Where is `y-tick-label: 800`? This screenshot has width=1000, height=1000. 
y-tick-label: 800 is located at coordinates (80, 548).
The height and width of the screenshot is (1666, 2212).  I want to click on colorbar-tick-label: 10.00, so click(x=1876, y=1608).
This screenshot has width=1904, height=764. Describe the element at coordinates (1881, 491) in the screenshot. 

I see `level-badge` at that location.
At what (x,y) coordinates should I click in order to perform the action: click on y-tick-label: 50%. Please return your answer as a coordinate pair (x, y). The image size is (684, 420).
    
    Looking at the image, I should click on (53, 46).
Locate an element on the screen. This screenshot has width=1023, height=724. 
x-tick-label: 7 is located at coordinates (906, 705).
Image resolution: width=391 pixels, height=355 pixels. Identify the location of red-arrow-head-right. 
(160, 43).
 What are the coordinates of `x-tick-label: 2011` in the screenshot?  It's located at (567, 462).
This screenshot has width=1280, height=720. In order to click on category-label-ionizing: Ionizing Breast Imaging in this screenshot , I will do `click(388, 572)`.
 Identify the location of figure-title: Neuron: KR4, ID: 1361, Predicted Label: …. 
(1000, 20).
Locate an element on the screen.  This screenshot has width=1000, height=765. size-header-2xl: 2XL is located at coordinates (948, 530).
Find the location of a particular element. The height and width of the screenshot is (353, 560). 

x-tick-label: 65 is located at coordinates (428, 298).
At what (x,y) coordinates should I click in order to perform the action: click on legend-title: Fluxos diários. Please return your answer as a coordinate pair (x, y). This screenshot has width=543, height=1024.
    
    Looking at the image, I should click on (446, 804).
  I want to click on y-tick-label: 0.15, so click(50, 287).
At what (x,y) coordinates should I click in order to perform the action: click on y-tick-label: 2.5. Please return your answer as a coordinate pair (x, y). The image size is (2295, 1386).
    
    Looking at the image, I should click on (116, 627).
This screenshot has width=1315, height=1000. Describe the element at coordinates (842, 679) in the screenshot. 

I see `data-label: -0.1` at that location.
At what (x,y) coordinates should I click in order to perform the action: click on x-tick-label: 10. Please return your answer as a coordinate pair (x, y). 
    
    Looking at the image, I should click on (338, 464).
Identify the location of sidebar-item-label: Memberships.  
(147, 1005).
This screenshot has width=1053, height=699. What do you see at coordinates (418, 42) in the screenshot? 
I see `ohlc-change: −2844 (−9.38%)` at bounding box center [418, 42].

*****

EXERCISE BRIEF:
Copy out all of the data above word for word, changing nothing.

SOLUTION TO THIS EXERCISE:
Where is `y-tick-label: 800`? This screenshot has width=1000, height=1000. 
y-tick-label: 800 is located at coordinates (80, 548).
The height and width of the screenshot is (1666, 2212).  I want to click on colorbar-tick-label: 10.00, so click(x=1876, y=1608).
This screenshot has width=1904, height=764. Describe the element at coordinates (1881, 491) in the screenshot. 

I see `level-badge` at that location.
At what (x,y) coordinates should I click in order to perform the action: click on y-tick-label: 50%. Please return your answer as a coordinate pair (x, y). The image size is (684, 420).
    
    Looking at the image, I should click on (53, 46).
Locate an element on the screen. This screenshot has width=1023, height=724. 
x-tick-label: 7 is located at coordinates (906, 705).
Image resolution: width=391 pixels, height=355 pixels. Identify the location of red-arrow-head-right. 
(160, 43).
 What are the coordinates of `x-tick-label: 2011` in the screenshot?  It's located at (567, 462).
This screenshot has width=1280, height=720. In order to click on category-label-ionizing: Ionizing Breast Imaging in this screenshot , I will do `click(388, 572)`.
 Identify the location of figure-title: Neuron: KR4, ID: 1361, Predicted Label: …. 
(1000, 20).
Locate an element on the screen.  This screenshot has width=1000, height=765. size-header-2xl: 2XL is located at coordinates (948, 530).
Find the location of a particular element. The height and width of the screenshot is (353, 560). 

x-tick-label: 65 is located at coordinates (428, 298).
At what (x,y) coordinates should I click in order to perform the action: click on legend-title: Fluxos diários. Please return your answer as a coordinate pair (x, y). This screenshot has width=543, height=1024.
    
    Looking at the image, I should click on (446, 804).
  I want to click on y-tick-label: 0.15, so click(50, 287).
At what (x,y) coordinates should I click in order to perform the action: click on y-tick-label: 2.5. Please return your answer as a coordinate pair (x, y). The image size is (2295, 1386).
    
    Looking at the image, I should click on (116, 627).
This screenshot has width=1315, height=1000. Describe the element at coordinates (842, 679) in the screenshot. 

I see `data-label: -0.1` at that location.
At what (x,y) coordinates should I click in order to perform the action: click on x-tick-label: 10. Please return your answer as a coordinate pair (x, y). 
    
    Looking at the image, I should click on (338, 464).
Identify the location of sidebar-item-label: Memberships.  
(147, 1005).
This screenshot has width=1053, height=699. What do you see at coordinates (418, 42) in the screenshot? 
I see `ohlc-change: −2844 (−9.38%)` at bounding box center [418, 42].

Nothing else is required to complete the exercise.